==== LISTED ENTRIES ====

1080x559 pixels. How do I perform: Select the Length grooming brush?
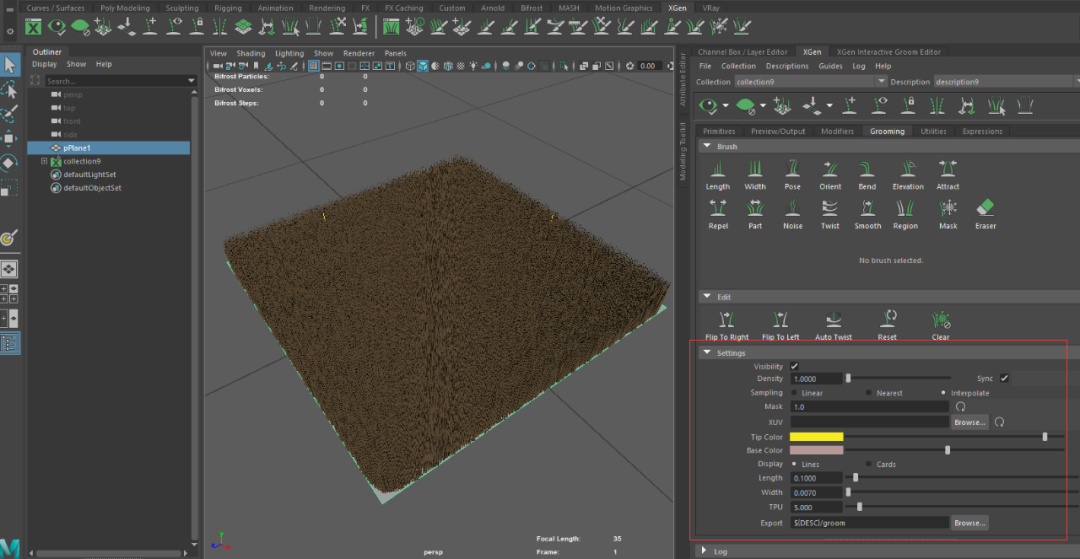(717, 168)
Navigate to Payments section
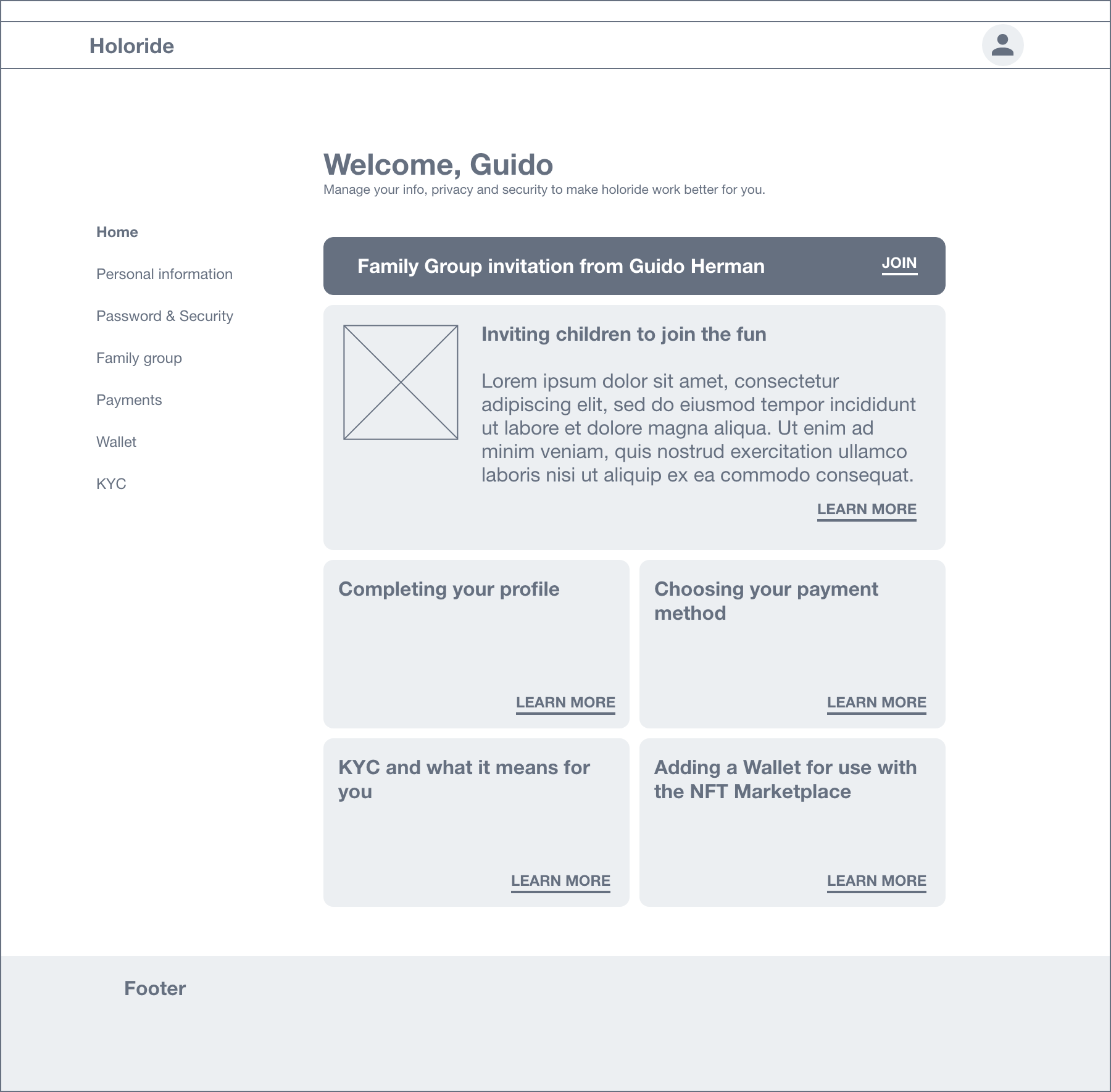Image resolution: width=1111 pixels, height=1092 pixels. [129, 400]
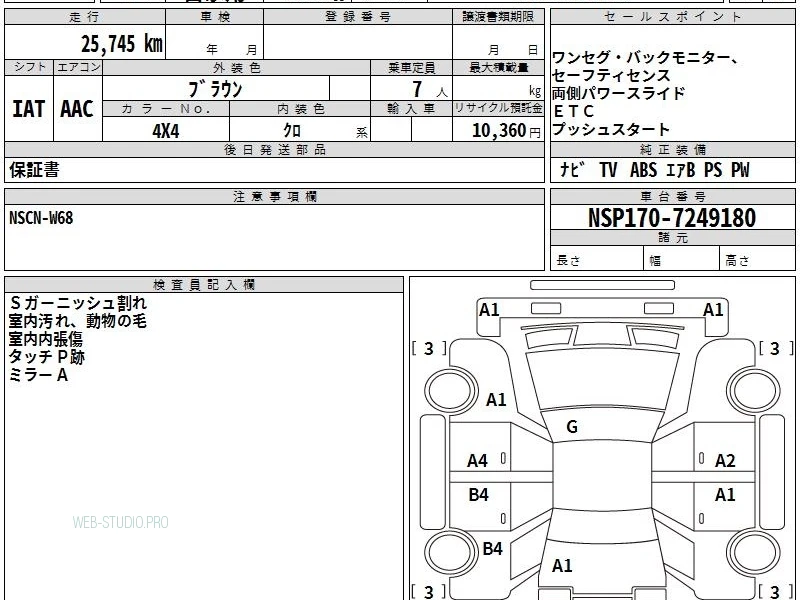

====
==== LISTED ENTRIES ====

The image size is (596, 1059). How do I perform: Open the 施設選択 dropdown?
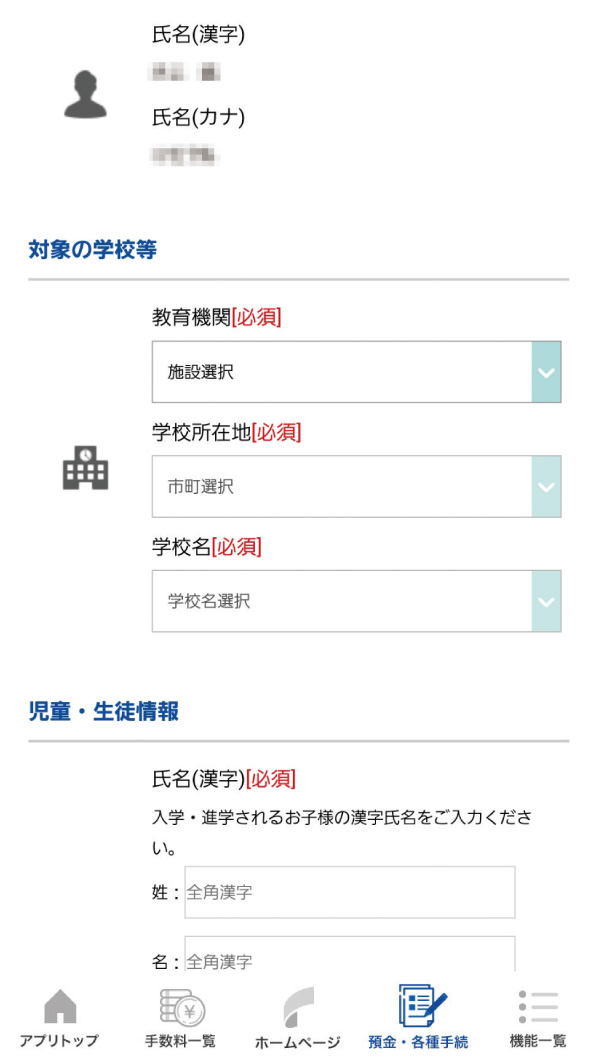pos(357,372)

====

**WRITTEN TASK:** Rewrite the listing lines from the one containing "1080x559 pixels. How" down through the one containing "Image resolution: width=1111", replacing "Payments" with "Billing" and changing nothing else, and omit the pictures.

**CORRECT ANSWER:**
1080x559 pixels. How do I perform: Select the Length grooming brush?
(717, 168)
Navigate to Billing section
Image resolution: width=1111 pixels, height=1092 pixels. [129, 400]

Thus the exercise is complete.